### SOURCE EXCERPT
>>>>

# 300 Winchester Short Magnum



## born to hunt (Mar 13, 2002)

I guess I am the first one here. Has anyone tried the new 300 WSM? A buddy of mine just got one and I am wodering if anyone has an opinion on the cartridge or a load for it.


----------



## Doug Panchot (Mar 1, 2002)

I haven't seen one or heard any reports on it yet. What does he plan on using it on? Doug


----------



## born to hunt (Mar 13, 2002)

Any game in America, I'm sure. Deer and elk specifically, I would assume. I am curious as to the ballistics and cartridge behaviour, accuarcy, etc.


----------



## Doug Panchot (Mar 1, 2002)

Is he going to be shooting hand loads or factory ammunition?


----------



## Madison (Mar 1, 2002)

DOn't know much about the Short magnum, but I bought a 300 Ultra Mag last fall, all I have to say is KICK!! Great gun for all big game. Alot better than the old trusty 30-30 a.k.a the Dirty 30!!

MAdison


----------



## Doug Panchot (Mar 1, 2002)

Madison, your saying that there is a difference between the 30-30 brush gun and the big booming 300?

<<<<

### SHORT EXERCISE A
Retype the part of the 300 WSM forum thread from "DOn't know much" to "the Dirty 30!!".
### SHORT EXERCISE B
Translate this sentence from the 300 WSM forum thread into Spanish: "Is he going to be shooting hand loads or factory ammunition?"
### SHORT EXERCISE C
Name every user who posts in the 300 WSM forum thread.

Dataset entries:
>>>>

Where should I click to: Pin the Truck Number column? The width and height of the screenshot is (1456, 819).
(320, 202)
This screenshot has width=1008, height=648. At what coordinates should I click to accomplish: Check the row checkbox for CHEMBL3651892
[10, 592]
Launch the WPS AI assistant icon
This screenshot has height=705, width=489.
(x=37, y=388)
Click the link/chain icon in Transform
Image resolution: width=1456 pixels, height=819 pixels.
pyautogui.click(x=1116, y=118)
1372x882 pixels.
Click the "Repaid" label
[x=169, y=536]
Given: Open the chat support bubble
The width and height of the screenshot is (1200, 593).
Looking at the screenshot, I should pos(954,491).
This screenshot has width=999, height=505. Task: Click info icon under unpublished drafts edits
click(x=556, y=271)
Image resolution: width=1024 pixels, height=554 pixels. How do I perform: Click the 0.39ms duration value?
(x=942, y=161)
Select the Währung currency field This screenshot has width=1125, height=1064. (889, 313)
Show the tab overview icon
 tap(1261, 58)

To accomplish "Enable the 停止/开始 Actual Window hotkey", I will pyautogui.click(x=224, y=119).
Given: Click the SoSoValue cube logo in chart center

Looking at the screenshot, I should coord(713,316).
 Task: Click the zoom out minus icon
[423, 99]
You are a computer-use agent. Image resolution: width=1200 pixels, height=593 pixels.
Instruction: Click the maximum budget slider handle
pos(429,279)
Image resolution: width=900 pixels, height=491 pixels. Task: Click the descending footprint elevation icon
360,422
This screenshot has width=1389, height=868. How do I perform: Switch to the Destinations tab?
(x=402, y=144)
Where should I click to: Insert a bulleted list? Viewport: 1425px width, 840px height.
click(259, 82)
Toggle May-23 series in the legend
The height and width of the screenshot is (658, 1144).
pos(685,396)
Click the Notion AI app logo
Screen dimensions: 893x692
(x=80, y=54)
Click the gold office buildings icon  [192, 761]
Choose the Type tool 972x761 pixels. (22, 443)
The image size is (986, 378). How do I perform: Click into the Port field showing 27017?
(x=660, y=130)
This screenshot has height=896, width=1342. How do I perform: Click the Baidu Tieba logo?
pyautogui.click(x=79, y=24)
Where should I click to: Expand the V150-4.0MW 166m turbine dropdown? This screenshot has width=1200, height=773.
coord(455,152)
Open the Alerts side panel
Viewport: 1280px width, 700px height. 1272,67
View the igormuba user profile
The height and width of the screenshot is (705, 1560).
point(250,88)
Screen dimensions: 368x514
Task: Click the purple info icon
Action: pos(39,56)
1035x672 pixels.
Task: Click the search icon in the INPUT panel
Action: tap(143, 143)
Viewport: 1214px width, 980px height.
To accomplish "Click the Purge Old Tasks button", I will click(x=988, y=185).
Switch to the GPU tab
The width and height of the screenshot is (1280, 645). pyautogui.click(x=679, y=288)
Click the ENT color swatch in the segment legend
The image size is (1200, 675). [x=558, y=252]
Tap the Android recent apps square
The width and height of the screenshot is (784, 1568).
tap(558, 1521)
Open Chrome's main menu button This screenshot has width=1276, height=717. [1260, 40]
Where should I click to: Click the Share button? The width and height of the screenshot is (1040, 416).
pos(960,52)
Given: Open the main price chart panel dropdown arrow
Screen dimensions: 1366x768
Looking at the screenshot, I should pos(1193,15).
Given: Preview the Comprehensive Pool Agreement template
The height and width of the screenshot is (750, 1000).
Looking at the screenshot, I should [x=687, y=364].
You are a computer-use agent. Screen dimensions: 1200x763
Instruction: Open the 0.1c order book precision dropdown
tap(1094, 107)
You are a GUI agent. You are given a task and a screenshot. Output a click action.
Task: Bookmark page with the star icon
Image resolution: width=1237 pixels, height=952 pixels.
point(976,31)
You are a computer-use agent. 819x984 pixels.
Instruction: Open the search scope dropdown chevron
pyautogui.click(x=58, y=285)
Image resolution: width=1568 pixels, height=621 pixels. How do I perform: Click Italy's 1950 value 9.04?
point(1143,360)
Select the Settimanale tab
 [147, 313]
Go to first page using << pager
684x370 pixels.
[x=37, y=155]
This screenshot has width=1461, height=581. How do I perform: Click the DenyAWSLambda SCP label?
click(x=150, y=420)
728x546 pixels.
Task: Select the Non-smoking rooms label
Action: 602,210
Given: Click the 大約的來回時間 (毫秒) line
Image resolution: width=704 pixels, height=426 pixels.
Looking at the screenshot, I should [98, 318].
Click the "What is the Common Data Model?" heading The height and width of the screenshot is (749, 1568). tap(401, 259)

<<<<

### EXERCISE RESULT A
DOn't know much about the Short magnum, but I bought a 300 Ultra Mag last fall, all I have to say is KICK!! Great gun for all big game. Alot better than the old trusty 30-30 a.k.a the Dirty 30!!

### EXERCISE RESULT B
¿Va a disparar cargas manuales o munición de fábrica?

### EXERCISE RESULT C
born to hunt
Doug Panchot
Madison